EXERCISE REQUIREMENTS:
Set down the data below once more, precisely as it reads.

DATA SECTION:

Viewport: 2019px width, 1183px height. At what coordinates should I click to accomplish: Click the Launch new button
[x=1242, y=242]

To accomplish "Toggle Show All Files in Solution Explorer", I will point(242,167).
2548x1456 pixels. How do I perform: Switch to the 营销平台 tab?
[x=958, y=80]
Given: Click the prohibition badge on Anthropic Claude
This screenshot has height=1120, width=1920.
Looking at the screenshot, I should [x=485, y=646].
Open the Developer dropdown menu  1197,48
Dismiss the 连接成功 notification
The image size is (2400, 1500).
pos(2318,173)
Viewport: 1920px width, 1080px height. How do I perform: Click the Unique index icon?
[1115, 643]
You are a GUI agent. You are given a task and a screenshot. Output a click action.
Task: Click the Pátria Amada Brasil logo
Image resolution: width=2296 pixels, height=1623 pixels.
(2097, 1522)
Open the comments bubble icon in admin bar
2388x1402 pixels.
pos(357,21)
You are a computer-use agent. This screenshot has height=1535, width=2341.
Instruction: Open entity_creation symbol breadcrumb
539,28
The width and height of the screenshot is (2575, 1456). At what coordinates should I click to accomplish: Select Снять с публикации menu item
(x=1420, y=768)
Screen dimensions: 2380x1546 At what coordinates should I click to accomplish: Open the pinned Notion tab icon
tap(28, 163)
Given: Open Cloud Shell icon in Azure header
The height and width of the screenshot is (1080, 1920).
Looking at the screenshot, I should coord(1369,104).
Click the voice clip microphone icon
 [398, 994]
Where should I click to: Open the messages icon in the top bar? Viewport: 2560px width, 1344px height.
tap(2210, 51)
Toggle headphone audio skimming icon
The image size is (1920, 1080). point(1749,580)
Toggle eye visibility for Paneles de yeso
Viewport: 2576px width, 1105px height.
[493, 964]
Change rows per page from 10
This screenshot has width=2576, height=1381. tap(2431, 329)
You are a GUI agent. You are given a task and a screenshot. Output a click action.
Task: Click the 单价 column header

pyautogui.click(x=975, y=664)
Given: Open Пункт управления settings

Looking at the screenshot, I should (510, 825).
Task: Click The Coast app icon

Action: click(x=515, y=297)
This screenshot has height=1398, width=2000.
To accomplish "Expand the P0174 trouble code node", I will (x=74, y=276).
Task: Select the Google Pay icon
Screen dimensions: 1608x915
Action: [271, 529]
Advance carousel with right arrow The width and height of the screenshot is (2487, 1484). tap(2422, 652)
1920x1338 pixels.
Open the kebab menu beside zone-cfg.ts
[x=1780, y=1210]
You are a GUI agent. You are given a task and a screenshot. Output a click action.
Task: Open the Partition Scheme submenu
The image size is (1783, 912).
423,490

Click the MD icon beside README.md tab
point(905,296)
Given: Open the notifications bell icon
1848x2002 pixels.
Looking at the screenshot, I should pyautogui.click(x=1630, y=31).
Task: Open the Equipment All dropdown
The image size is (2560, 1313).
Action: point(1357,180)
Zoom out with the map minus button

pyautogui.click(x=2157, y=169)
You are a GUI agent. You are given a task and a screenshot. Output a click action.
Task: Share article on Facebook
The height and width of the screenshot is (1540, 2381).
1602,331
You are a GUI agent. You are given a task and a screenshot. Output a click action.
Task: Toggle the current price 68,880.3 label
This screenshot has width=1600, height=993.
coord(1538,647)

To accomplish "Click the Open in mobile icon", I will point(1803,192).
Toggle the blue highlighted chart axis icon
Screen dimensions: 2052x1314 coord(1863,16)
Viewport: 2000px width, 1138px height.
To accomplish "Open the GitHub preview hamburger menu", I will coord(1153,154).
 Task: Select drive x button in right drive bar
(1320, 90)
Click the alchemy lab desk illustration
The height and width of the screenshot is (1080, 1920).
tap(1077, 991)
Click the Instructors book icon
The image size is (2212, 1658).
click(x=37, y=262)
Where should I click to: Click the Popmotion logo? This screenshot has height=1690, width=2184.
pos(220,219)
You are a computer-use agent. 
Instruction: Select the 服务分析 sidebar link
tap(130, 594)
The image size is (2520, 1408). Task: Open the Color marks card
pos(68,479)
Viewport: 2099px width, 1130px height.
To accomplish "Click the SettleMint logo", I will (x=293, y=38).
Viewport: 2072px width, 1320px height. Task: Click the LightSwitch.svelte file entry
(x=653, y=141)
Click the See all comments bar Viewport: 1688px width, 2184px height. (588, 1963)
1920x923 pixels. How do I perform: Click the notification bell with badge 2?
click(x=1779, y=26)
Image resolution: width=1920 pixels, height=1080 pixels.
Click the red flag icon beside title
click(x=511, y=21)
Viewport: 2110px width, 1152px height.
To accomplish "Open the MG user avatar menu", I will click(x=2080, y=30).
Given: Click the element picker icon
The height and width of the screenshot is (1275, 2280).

TASK SOLUTION:
Viewport: 2019px width, 1183px height. At what coordinates should I click to accomplish: Click the Launch new button
[x=1242, y=242]

To accomplish "Toggle Show All Files in Solution Explorer", I will point(242,167).
2548x1456 pixels. How do I perform: Switch to the 营销平台 tab?
[x=958, y=80]
Given: Click the prohibition badge on Anthropic Claude
This screenshot has height=1120, width=1920.
Looking at the screenshot, I should [x=485, y=646].
Open the Developer dropdown menu  1197,48
Dismiss the 连接成功 notification
The image size is (2400, 1500).
pos(2318,173)
Viewport: 1920px width, 1080px height. How do I perform: Click the Unique index icon?
[1115, 643]
You are a GUI agent. You are given a task and a screenshot. Output a click action.
Task: Click the Pátria Amada Brasil logo
Image resolution: width=2296 pixels, height=1623 pixels.
(2097, 1522)
Open the comments bubble icon in admin bar
2388x1402 pixels.
pos(357,21)
You are a computer-use agent. This screenshot has height=1535, width=2341.
Instruction: Open entity_creation symbol breadcrumb
539,28
The width and height of the screenshot is (2575, 1456). At what coordinates should I click to accomplish: Select Снять с публикации menu item
(x=1420, y=768)
Screen dimensions: 2380x1546 At what coordinates should I click to accomplish: Open the pinned Notion tab icon
tap(28, 163)
Given: Open Cloud Shell icon in Azure header
The height and width of the screenshot is (1080, 1920).
Looking at the screenshot, I should coord(1369,104).
Click the voice clip microphone icon
 [398, 994]
Where should I click to: Open the messages icon in the top bar? Viewport: 2560px width, 1344px height.
tap(2210, 51)
Toggle headphone audio skimming icon
The image size is (1920, 1080). point(1749,580)
Toggle eye visibility for Paneles de yeso
Viewport: 2576px width, 1105px height.
[493, 964]
Change rows per page from 10
This screenshot has width=2576, height=1381. tap(2431, 329)
You are a GUI agent. You are given a task and a screenshot. Output a click action.
Task: Click the 单价 column header

pyautogui.click(x=975, y=664)
Given: Open Пункт управления settings

Looking at the screenshot, I should (510, 825).
Task: Click The Coast app icon

Action: click(x=515, y=297)
This screenshot has height=1398, width=2000.
To accomplish "Expand the P0174 trouble code node", I will (x=74, y=276).
Task: Select the Google Pay icon
Screen dimensions: 1608x915
Action: [271, 529]
Advance carousel with right arrow The width and height of the screenshot is (2487, 1484). tap(2422, 652)
1920x1338 pixels.
Open the kebab menu beside zone-cfg.ts
[x=1780, y=1210]
You are a GUI agent. You are given a task and a screenshot. Output a click action.
Task: Open the Partition Scheme submenu
The image size is (1783, 912).
423,490

Click the MD icon beside README.md tab
point(905,296)
Given: Open the notifications bell icon
1848x2002 pixels.
Looking at the screenshot, I should pyautogui.click(x=1630, y=31).
Task: Open the Equipment All dropdown
The image size is (2560, 1313).
Action: point(1357,180)
Zoom out with the map minus button

pyautogui.click(x=2157, y=169)
You are a GUI agent. You are given a task and a screenshot. Output a click action.
Task: Share article on Facebook
The height and width of the screenshot is (1540, 2381).
1602,331
You are a GUI agent. You are given a task and a screenshot. Output a click action.
Task: Toggle the current price 68,880.3 label
This screenshot has width=1600, height=993.
coord(1538,647)

To accomplish "Click the Open in mobile icon", I will point(1803,192).
Toggle the blue highlighted chart axis icon
Screen dimensions: 2052x1314 coord(1863,16)
Viewport: 2000px width, 1138px height.
To accomplish "Open the GitHub preview hamburger menu", I will coord(1153,154).
 Task: Select drive x button in right drive bar
(1320, 90)
Click the alchemy lab desk illustration
The height and width of the screenshot is (1080, 1920).
tap(1077, 991)
Click the Instructors book icon
The image size is (2212, 1658).
click(x=37, y=262)
Where should I click to: Click the Popmotion logo? This screenshot has height=1690, width=2184.
pos(220,219)
You are a computer-use agent. 
Instruction: Select the 服务分析 sidebar link
tap(130, 594)
The image size is (2520, 1408). Task: Open the Color marks card
pos(68,479)
Viewport: 2099px width, 1130px height.
To accomplish "Click the SettleMint logo", I will (x=293, y=38).
Viewport: 2072px width, 1320px height. Task: Click the LightSwitch.svelte file entry
(x=653, y=141)
Click the See all comments bar Viewport: 1688px width, 2184px height. (588, 1963)
1920x923 pixels. How do I perform: Click the notification bell with badge 2?
click(x=1779, y=26)
Image resolution: width=1920 pixels, height=1080 pixels.
Click the red flag icon beside title
click(x=511, y=21)
Viewport: 2110px width, 1152px height.
To accomplish "Open the MG user avatar menu", I will click(x=2080, y=30).
Given: Click the element picker icon
The height and width of the screenshot is (1275, 2280).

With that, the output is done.